A difference in HLA haplotype may influence the individuals’ response to SARS-CoV-2 infection and certain haplotypes may be associated with increased disease severity, thus, HLA genotyping may assist in identifying individuals at risk. Therefore, HLA testing is highly recommended along with COVID-19 testing to enhance the sensitivity and to predict susceptibility to disease severity. It is a rapid and reliable method that will assist in planning future vaccination strategy.

Conclusion

Human infections with coronavirus such as SARS and MERS have occurred in the past, however, the present infection with SARS-CoV-2 has evolved to become a pandemic, in contrast to the rest. SARS-CoV-2 has shown to have similarities with its predecessors i.e. SARS-CoV and MERS-CoV in terms of genome sequence, receptor affinity, pathogenesis and disease presentation. However, our knowledge of MERS or SARS has not been enough to curb current COVID-19 pandemic, hence mandating the need to expand our knowledge on SARS-CoV-2. Only a small proportion of the infected patients progress to severe stage needing critical care. Thus, in absence of proper cure, it becomes essential to delineate the factors that may aid in the severity assessment of the disease. If individuals at risk of developing severe symptoms can be identified early, management of the disease may improve to a significant extent.

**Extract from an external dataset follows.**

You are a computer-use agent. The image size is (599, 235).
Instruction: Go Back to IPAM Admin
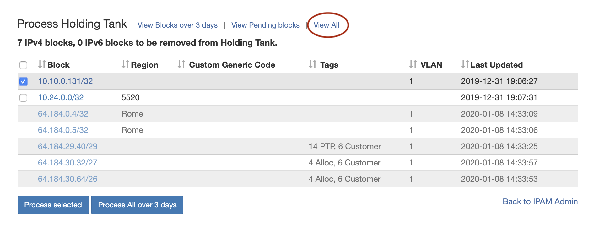click(540, 201)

In this review, we have attempted to brief the virology and associated pathogenesis, particularly in aspects of immunopathology. Invasion of lung epithelial cells and probably certain immune cells directly, by SARS-CoV-2 via infectious aerosolized droplets, heralds the infection. Peripheral neutrophilia and lymphocytopenia associated with delayed but exaggerated immune response mediate the fatal ARDS, multi-organ dysfunction resulting in death of COVID-19 patients. While male gender, increasing age and co-morbidities have shown to be risk factors for severe disease, IL-6 and TNF-α were found to be potential markers of disease severity. IL-1ß mediated pyroptosis and tissue injury can be hypothesised to be a major molecular mechanism underlying pathogenesis of COVID-19 [23]. Cytokine storm, a phenomenon long studied in sepsis associated conditions, has no successful effective management so far [76]. Future studies in different population groups should be designed with an aim to identify molecular targets that may help in early diagnosis and predicting severity of patients with COVID-19. Moreover, alternative treatment modalities like drug repurposing using interleukin inhibitors, plasma therapy is also another area that needs exploration [77]. Thus, until a vaccine is available, the main stay of treatment in COVID-19 cases will continue to be supportive care. While, use of monoclonal antibodies, mesenchymal stem cells and plasma of recovered patients are still in experimental stage, being precautious and restricting movement is the only successful solution for reducing further spread.